The body’s principal chemical component that makes up about 69% of your body weight is water. Every one of your body’s systems depends on water. The water flushes out the toxins from vital organs, carries nutrients to your cells and provides a moist environment for ear, nose and throat tissues. If you lack this necessary fluid, it can lead to dehydration, and even that mild dehydration can drain your energy and make you tired.
You lose water every day through your breath, perspiration, urine and bowel movement and need to replenish that fluid consistently. The Institute of Medicine released their determination that an adequate intake (Al) for men is about 13 cups of total fluid per day and for women about 9 cups. The 8 ounce glasses of water a day rule is easy to remember, but not supported by hard evidence.

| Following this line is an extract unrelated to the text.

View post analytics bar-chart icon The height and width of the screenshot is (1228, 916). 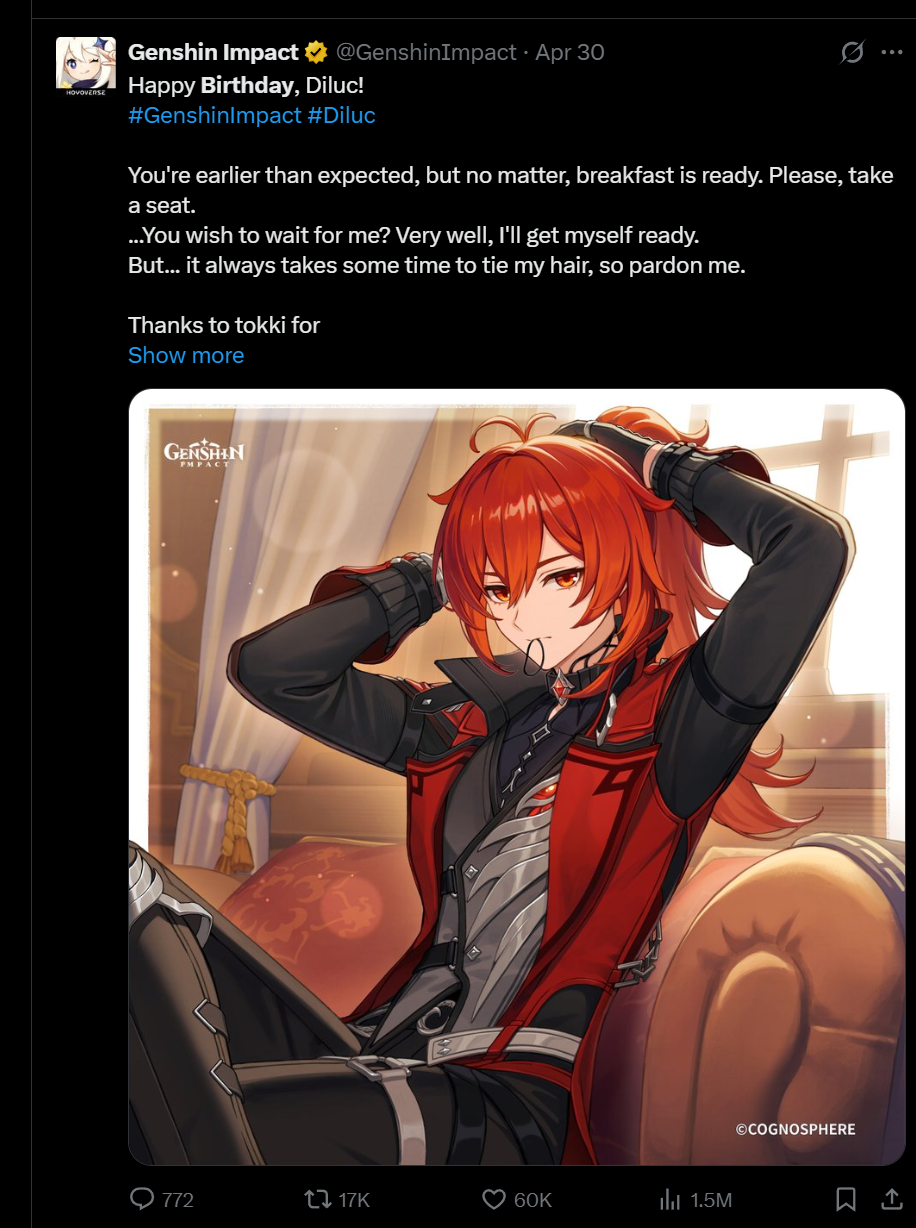click(x=670, y=1199)
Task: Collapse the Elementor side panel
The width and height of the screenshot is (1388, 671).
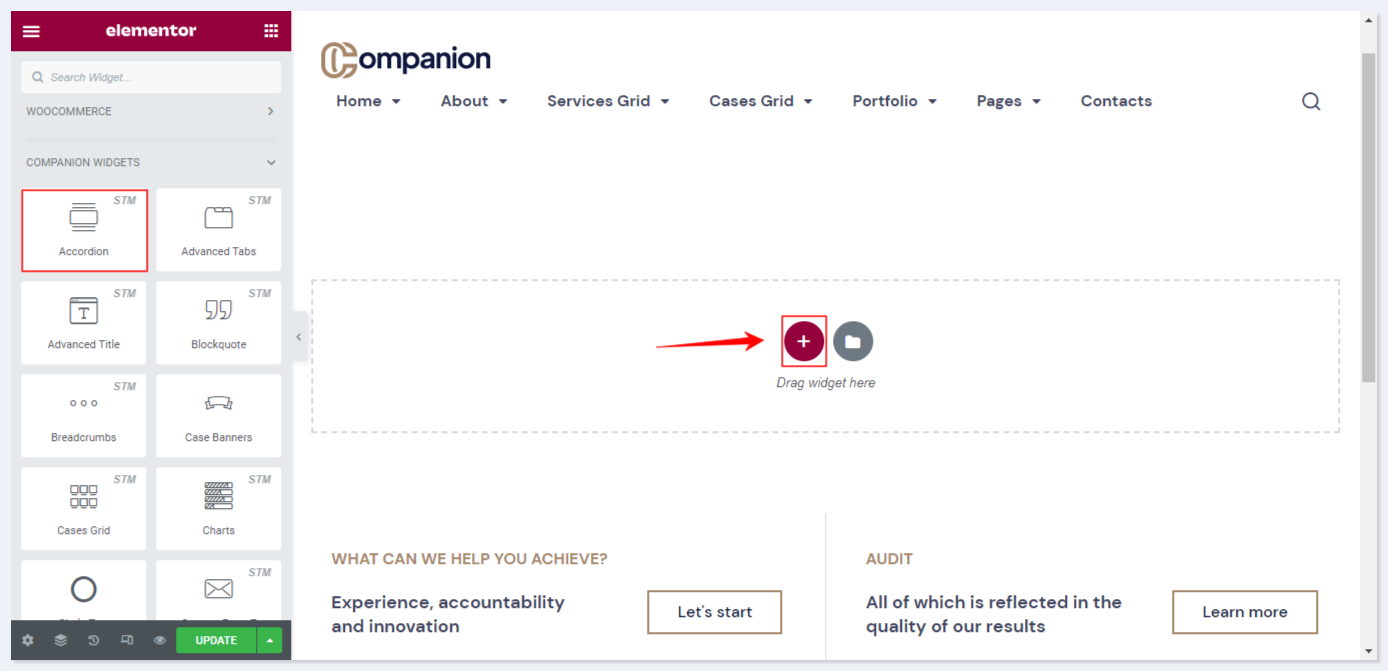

These are some factors that influence water needs.
Exercise-makes you sweat
Intense exercise-need extra water to replace sodium lost
Environment-hot or humid weather makes you lose more fluid
Illnesses or health conditions-fever, vomiting & diarrhea
Pregnancy or breastfeeding
Water isn’t the only source to rely on to meet your fluid needs. Even what you eat provides a significant portion of your fluid needs. About 20% of total water intake is provided by food, and many fruits and vegetables are 90% or more water by weight. Even milk and juice are mostly water. Beer, wine and caffeinated beverages can contribute, but should not be a major portion of your daily fluid intake.
To ward off dehydration and insuring that your body has the proper fluids it needs, make water your beverage of choice along with the following:
Drink a glass of water or a calorie-free beverage with each meal and between each meal.
Drink water before, during and after you exercise.
You really can drink too much water, even though it is uncommon. If this happens it is difficult for your kidneys to excrete the excess water and the electrolyte content of the blood is diluted, resulting in low sodium levels in the blood. This creates a condition called hyponatremia. Endurance athletes drink large amounts and are at higher risk of this condition. Generally, drinking too much is rare in healthy adults who eat an average American diet.
Try drinking more water, less diet soda and eat those fruits and veggies that are high in water content. Keep your body healthy. And always remember that cancer loves sugar, so avoid those liquids high on the glycemic index!